[What is expected] Copy every line of the records below without any changes.

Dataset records
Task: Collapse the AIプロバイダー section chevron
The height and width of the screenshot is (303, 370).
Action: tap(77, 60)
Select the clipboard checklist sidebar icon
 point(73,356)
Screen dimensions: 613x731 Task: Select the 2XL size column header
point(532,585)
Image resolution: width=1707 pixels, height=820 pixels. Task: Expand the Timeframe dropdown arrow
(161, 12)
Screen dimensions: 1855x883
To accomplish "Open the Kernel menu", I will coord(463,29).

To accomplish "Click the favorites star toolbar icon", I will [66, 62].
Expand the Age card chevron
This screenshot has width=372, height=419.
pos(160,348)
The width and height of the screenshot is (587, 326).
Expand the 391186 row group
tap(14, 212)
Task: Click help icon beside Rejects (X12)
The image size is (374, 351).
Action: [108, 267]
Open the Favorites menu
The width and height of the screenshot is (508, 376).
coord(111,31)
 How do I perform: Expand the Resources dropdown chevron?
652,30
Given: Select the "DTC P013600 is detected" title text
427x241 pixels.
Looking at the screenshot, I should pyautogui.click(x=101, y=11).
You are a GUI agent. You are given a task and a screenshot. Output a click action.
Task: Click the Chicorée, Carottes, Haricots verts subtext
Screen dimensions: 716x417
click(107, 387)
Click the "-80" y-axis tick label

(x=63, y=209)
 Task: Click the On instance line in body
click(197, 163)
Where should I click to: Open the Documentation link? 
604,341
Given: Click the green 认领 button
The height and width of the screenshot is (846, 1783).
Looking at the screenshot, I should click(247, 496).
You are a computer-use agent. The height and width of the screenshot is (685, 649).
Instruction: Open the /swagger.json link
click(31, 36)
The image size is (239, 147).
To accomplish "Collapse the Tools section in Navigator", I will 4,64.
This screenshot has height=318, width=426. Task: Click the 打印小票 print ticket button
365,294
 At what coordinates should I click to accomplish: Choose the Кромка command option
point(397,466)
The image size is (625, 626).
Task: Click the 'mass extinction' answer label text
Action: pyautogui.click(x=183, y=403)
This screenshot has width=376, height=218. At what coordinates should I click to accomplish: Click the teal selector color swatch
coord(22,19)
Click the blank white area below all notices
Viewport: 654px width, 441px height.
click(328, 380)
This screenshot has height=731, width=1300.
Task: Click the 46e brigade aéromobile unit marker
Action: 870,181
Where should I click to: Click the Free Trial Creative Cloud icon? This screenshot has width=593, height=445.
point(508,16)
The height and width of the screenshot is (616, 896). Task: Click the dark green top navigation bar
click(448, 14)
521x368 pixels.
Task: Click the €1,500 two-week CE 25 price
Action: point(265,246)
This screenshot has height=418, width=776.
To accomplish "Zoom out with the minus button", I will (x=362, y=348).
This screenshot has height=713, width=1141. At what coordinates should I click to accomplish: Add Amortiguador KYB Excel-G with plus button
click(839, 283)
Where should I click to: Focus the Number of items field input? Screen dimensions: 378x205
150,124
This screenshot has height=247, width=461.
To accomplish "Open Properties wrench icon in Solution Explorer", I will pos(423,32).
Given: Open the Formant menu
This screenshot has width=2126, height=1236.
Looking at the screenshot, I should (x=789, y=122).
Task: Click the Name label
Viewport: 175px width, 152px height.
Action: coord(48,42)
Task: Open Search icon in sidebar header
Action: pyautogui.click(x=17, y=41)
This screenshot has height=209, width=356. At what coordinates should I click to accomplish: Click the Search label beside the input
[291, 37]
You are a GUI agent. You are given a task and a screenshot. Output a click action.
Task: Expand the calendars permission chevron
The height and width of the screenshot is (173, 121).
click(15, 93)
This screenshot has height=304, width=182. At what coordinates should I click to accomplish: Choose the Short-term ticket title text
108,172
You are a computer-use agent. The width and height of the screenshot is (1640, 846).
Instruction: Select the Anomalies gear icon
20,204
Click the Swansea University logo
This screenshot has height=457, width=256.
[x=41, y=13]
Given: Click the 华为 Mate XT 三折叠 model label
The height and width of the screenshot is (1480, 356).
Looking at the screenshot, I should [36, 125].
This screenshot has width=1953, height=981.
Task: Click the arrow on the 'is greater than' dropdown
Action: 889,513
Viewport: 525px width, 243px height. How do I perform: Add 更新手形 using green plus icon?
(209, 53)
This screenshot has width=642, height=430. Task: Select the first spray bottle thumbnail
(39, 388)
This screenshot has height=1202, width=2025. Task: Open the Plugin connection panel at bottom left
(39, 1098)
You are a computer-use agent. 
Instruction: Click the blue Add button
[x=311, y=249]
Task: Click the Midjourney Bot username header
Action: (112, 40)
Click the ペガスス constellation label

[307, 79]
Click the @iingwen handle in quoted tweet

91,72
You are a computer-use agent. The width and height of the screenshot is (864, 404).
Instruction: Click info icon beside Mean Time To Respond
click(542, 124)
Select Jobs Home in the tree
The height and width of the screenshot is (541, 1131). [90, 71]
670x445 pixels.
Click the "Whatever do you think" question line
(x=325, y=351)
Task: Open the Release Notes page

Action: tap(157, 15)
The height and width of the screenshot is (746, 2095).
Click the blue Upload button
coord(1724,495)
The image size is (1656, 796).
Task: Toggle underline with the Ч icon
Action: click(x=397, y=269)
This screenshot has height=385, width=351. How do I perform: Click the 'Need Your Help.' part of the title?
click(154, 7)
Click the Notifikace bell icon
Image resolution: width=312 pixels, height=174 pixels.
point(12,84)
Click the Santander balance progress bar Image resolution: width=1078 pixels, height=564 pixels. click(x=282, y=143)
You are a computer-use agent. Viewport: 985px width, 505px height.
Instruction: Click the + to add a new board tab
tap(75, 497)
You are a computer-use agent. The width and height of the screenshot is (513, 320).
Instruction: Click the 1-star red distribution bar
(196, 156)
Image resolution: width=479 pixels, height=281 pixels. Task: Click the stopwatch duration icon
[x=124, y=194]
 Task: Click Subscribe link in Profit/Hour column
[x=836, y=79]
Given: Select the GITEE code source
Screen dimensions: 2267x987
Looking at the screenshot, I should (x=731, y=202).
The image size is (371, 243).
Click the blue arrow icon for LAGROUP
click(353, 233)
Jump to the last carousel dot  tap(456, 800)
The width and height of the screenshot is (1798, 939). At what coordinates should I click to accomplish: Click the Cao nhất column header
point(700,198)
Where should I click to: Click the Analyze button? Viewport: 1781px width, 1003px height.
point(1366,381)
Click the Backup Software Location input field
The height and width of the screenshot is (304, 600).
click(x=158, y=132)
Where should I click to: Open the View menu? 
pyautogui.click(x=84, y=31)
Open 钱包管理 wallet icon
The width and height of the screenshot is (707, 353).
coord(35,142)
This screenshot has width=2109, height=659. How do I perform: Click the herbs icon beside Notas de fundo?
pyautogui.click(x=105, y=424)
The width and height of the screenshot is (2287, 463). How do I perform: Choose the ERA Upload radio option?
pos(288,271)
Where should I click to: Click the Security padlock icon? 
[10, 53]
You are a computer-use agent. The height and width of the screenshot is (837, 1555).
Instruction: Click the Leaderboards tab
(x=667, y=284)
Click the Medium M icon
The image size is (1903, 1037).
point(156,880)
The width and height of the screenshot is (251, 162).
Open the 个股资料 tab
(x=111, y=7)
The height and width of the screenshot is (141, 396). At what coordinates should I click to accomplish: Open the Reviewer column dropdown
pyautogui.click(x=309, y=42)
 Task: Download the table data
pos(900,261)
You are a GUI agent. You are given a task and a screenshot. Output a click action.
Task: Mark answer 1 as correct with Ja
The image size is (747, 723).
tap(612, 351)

[Full solution]
Task: Collapse the AIプロバイダー section chevron
The height and width of the screenshot is (303, 370).
Action: tap(77, 60)
Select the clipboard checklist sidebar icon
 point(73,356)
Screen dimensions: 613x731 Task: Select the 2XL size column header
point(532,585)
Image resolution: width=1707 pixels, height=820 pixels. Task: Expand the Timeframe dropdown arrow
(161, 12)
Screen dimensions: 1855x883
To accomplish "Open the Kernel menu", I will coord(463,29).

To accomplish "Click the favorites star toolbar icon", I will [66, 62].
Expand the Age card chevron
This screenshot has width=372, height=419.
pos(160,348)
The width and height of the screenshot is (587, 326).
Expand the 391186 row group
tap(14, 212)
Task: Click help icon beside Rejects (X12)
The image size is (374, 351).
Action: [108, 267]
Open the Favorites menu
The width and height of the screenshot is (508, 376).
coord(111,31)
 How do I perform: Expand the Resources dropdown chevron?
652,30
Given: Select the "DTC P013600 is detected" title text
427x241 pixels.
Looking at the screenshot, I should pyautogui.click(x=101, y=11).
You are a GUI agent. You are given a task and a screenshot. Output a click action.
Task: Click the Chicorée, Carottes, Haricots verts subtext
Screen dimensions: 716x417
click(107, 387)
Click the "-80" y-axis tick label

(x=63, y=209)
 Task: Click the On instance line in body
click(197, 163)
Where should I click to: Open the Documentation link? 
604,341
Given: Click the green 认领 button
The height and width of the screenshot is (846, 1783).
Looking at the screenshot, I should click(247, 496).
You are a computer-use agent. The height and width of the screenshot is (685, 649).
Instruction: Open the /swagger.json link
click(31, 36)
The image size is (239, 147).
To accomplish "Collapse the Tools section in Navigator", I will 4,64.
This screenshot has height=318, width=426. Task: Click the 打印小票 print ticket button
365,294
 At what coordinates should I click to accomplish: Choose the Кромка command option
point(397,466)
The image size is (625, 626).
Task: Click the 'mass extinction' answer label text
Action: pyautogui.click(x=183, y=403)
This screenshot has width=376, height=218. At what coordinates should I click to accomplish: Click the teal selector color swatch
coord(22,19)
Click the blank white area below all notices
Viewport: 654px width, 441px height.
click(328, 380)
This screenshot has height=731, width=1300.
Task: Click the 46e brigade aéromobile unit marker
Action: 870,181
Where should I click to: Click the Free Trial Creative Cloud icon? This screenshot has width=593, height=445.
point(508,16)
The height and width of the screenshot is (616, 896). Task: Click the dark green top navigation bar
click(448, 14)
521x368 pixels.
Task: Click the €1,500 two-week CE 25 price
Action: point(265,246)
This screenshot has height=418, width=776.
To accomplish "Zoom out with the minus button", I will (x=362, y=348).
This screenshot has height=713, width=1141. At what coordinates should I click to accomplish: Add Amortiguador KYB Excel-G with plus button
click(839, 283)
Where should I click to: Focus the Number of items field input? Screen dimensions: 378x205
150,124
This screenshot has height=247, width=461.
To accomplish "Open Properties wrench icon in Solution Explorer", I will pos(423,32).
Given: Open the Formant menu
This screenshot has width=2126, height=1236.
Looking at the screenshot, I should (x=789, y=122).
Task: Click the Name label
Viewport: 175px width, 152px height.
Action: coord(48,42)
Task: Open Search icon in sidebar header
Action: pyautogui.click(x=17, y=41)
This screenshot has height=209, width=356. At what coordinates should I click to accomplish: Click the Search label beside the input
[291, 37]
You are a GUI agent. You are given a task and a screenshot. Output a click action.
Task: Expand the calendars permission chevron
The height and width of the screenshot is (173, 121).
click(15, 93)
This screenshot has height=304, width=182. At what coordinates should I click to accomplish: Choose the Short-term ticket title text
108,172
You are a computer-use agent. The width and height of the screenshot is (1640, 846).
Instruction: Select the Anomalies gear icon
20,204
Click the Swansea University logo
This screenshot has height=457, width=256.
[x=41, y=13]
Given: Click the 华为 Mate XT 三折叠 model label
The height and width of the screenshot is (1480, 356).
Looking at the screenshot, I should [36, 125].
This screenshot has width=1953, height=981.
Task: Click the arrow on the 'is greater than' dropdown
Action: 889,513
Viewport: 525px width, 243px height. How do I perform: Add 更新手形 using green plus icon?
(209, 53)
This screenshot has width=642, height=430. Task: Select the first spray bottle thumbnail
(39, 388)
This screenshot has height=1202, width=2025. Task: Open the Plugin connection panel at bottom left
(39, 1098)
You are a computer-use agent. 
Instruction: Click the blue Add button
[x=311, y=249]
Task: Click the Midjourney Bot username header
Action: (112, 40)
Click the ペガスス constellation label

[307, 79]
Click the @iingwen handle in quoted tweet

91,72
You are a computer-use agent. The width and height of the screenshot is (864, 404).
Instruction: Click info icon beside Mean Time To Respond
click(542, 124)
Select Jobs Home in the tree
The height and width of the screenshot is (541, 1131). [90, 71]
670x445 pixels.
Click the "Whatever do you think" question line
(x=325, y=351)
Task: Open the Release Notes page

Action: tap(157, 15)
The height and width of the screenshot is (746, 2095).
Click the blue Upload button
coord(1724,495)
The image size is (1656, 796).
Task: Toggle underline with the Ч icon
Action: click(x=397, y=269)
This screenshot has height=385, width=351. How do I perform: Click the 'Need Your Help.' part of the title?
click(154, 7)
Click the Notifikace bell icon
Image resolution: width=312 pixels, height=174 pixels.
point(12,84)
Click the Santander balance progress bar Image resolution: width=1078 pixels, height=564 pixels. click(x=282, y=143)
You are a computer-use agent. Viewport: 985px width, 505px height.
Instruction: Click the + to add a new board tab
tap(75, 497)
You are a computer-use agent. The width and height of the screenshot is (513, 320).
Instruction: Click the 1-star red distribution bar
(196, 156)
Image resolution: width=479 pixels, height=281 pixels. Task: Click the stopwatch duration icon
[x=124, y=194]
 Task: Click Subscribe link in Profit/Hour column
[x=836, y=79]
Given: Select the GITEE code source
Screen dimensions: 2267x987
Looking at the screenshot, I should (x=731, y=202).
The image size is (371, 243).
Click the blue arrow icon for LAGROUP
click(353, 233)
Jump to the last carousel dot  tap(456, 800)
The width and height of the screenshot is (1798, 939). At what coordinates should I click to accomplish: Click the Cao nhất column header
point(700,198)
Where should I click to: Click the Analyze button? Viewport: 1781px width, 1003px height.
point(1366,381)
Click the Backup Software Location input field
The height and width of the screenshot is (304, 600).
click(x=158, y=132)
Where should I click to: Open the View menu? 
pyautogui.click(x=84, y=31)
Open 钱包管理 wallet icon
The width and height of the screenshot is (707, 353).
coord(35,142)
This screenshot has width=2109, height=659. How do I perform: Click the herbs icon beside Notas de fundo?
pyautogui.click(x=105, y=424)
The width and height of the screenshot is (2287, 463). How do I perform: Choose the ERA Upload radio option?
pos(288,271)
Where should I click to: Click the Security padlock icon? 
[10, 53]
You are a computer-use agent. The height and width of the screenshot is (837, 1555).
Instruction: Click the Leaderboards tab
(x=667, y=284)
Click the Medium M icon
The image size is (1903, 1037).
point(156,880)
The width and height of the screenshot is (251, 162).
Open the 个股资料 tab
(x=111, y=7)
The height and width of the screenshot is (141, 396). At what coordinates should I click to accomplish: Open the Reviewer column dropdown
pyautogui.click(x=309, y=42)
 Task: Download the table data
pos(900,261)
You are a GUI agent. You are given a task and a screenshot. Output a click action.
Task: Mark answer 1 as correct with Ja
The image size is (747, 723).
tap(612, 351)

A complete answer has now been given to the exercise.